La víspera, primera noche de BAM, tuvo un color menos cervecero, más crispado, distorsionado y agresivo. Por eso fue un pequeño engaño, delicioso engaño, la actuación de Beach Beach, grupo mallorquín que comenzó el BAM. Pop clásico de guitarras limpias, punteos no sepultados en distorsión y melodías evocadoras. A ello se sumó que para ellos tocar en el BAM tenía un sentido especial: hacerlo en unas fiestas patronales que no solo se resuelven con el sota, caballo y rey de los figurones que actúan en otras ciudades. Por ejemplo Da Bang, grupo de Pekín, no parece que tendría cabida en otras fiestas que no fuesen las de Barcelona. Bien es cierto que ateniéndose a su sonido, rock y funk con cierta intención bailable, podría ser de ¿New Havent?, ¿Athens?, ¿Birmingham?...pero ahí estaban esos ojos rasgados para sacar al despistado del error. Correctos sin más, pusieron la nota exótica del cartel.

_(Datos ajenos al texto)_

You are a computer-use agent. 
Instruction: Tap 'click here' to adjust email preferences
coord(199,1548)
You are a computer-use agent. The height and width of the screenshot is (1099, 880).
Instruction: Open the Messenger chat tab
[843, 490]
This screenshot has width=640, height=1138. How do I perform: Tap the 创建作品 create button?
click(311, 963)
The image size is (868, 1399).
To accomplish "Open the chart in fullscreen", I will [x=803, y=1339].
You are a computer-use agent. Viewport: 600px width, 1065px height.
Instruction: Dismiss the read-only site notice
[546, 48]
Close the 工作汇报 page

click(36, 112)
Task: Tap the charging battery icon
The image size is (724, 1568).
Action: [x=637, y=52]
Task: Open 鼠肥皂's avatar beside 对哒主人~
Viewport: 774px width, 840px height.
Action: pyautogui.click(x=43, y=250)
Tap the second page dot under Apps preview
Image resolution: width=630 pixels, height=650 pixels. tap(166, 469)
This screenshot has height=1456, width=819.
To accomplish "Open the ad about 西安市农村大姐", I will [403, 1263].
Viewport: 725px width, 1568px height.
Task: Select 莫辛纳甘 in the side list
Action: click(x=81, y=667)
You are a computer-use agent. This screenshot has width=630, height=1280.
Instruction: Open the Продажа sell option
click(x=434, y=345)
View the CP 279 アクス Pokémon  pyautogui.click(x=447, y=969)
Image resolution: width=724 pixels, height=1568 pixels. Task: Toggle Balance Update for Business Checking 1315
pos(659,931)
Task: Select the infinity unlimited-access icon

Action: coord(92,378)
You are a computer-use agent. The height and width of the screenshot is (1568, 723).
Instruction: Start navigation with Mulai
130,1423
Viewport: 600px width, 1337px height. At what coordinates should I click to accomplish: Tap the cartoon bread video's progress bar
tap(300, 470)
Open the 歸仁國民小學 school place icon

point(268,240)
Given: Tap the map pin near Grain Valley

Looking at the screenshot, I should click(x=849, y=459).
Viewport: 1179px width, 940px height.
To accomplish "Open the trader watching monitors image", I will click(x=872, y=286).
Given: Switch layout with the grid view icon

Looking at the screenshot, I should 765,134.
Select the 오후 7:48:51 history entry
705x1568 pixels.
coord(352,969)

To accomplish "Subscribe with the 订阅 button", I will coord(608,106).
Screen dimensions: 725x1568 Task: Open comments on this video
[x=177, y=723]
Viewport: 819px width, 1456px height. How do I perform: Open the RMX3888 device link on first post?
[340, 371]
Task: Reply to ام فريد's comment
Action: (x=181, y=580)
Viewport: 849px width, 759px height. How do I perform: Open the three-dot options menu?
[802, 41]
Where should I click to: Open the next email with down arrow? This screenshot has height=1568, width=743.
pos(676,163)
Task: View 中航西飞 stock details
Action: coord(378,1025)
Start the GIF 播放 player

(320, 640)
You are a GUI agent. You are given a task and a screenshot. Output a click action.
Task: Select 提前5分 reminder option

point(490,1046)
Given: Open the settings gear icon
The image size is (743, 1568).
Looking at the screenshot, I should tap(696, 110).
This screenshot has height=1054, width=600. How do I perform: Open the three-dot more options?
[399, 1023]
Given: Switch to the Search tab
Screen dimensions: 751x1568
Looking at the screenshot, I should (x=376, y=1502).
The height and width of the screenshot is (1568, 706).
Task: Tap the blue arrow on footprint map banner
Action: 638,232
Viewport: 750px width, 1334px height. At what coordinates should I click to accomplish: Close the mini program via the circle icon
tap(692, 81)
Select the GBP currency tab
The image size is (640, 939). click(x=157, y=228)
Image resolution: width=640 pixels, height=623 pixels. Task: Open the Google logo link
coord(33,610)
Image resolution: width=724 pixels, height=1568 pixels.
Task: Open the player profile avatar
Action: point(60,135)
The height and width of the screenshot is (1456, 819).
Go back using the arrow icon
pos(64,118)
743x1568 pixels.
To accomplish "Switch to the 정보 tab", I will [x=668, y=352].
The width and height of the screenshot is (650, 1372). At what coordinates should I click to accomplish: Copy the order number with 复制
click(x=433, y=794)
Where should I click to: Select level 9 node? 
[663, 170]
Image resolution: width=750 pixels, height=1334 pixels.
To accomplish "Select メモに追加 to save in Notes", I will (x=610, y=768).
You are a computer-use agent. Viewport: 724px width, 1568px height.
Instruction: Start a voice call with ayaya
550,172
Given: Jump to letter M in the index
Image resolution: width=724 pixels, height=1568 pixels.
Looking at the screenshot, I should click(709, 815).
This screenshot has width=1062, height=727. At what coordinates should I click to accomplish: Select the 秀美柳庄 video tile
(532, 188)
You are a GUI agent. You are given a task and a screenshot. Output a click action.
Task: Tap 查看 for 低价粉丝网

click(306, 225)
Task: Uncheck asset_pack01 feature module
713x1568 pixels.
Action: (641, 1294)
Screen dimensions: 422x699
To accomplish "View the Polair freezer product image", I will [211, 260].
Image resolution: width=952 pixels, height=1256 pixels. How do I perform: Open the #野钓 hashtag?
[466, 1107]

De vuelta a casa Mourn, grupo de mayoría femenina de Cabrils, evidenció que cada día suenan mejor, que su rock con raíces en los grupos de los noventa es más personal y que el escenario ya no resulta un lugar hostil en el que morirse de nervios —sus componentes están en plena post-adolescencia—. El público lo reconoció reuniéndose en gran cantidad frente a su escenario de la plaza Joan Coromines, ahora con una hierba que hace olvidar la tierra polvorienta de antaño.

El grupo surcoreano

Pero volviendo al exotismo, la palma se la llevaron Jambinai, un grupo surcoreano que hace una especie de rock y hardcore mezclando instrumentos tradicionales —gayageum (cuerda), haegum (especie de violín) y danso (flauta)— con los convencionales del rock. Causaron tanta sensación, particularmente con el gayaegum, una caja de resonancia plana y alargada con doce cuerdas de seda que se toca con el cordaje paralelo al suelo, que por el momento se olvidó que interpretaban rock tenso con arranques hardcore separados por paisajes evocativos pautados por el haegum, una suerte de violín de origen chino similar al shamisen, que también se toca apoyado verticalmente. A esa hora la fiesta ya había avanzado lo suficiente como para que algunos, siempre ellos, bailasen hasta con los interludios. Claramente, estos bailarines ya estaban en su paraíso y tanto daba arre que so.

Las dos últimas propuestas fueron Loop, el grupo más veterano de la noche, de hecho reunificado tras años de silencio, que como su nombre indica aplicaba en bucle ritmos sencillos con la potencia de una prensa mecánica, guitarras en distorsión y no especial velocidad sino acentuando más la intensidad y Metz, una banda joven ruidista y revivalista con el retrovisor en los noventa. Noche intensa en la que pareció no darse una especial presión comercial de los lateros, que en su versión “coctelería Boadas” preparaban sus mejunjes en una esquina lóbrega dominada por el olor a orines.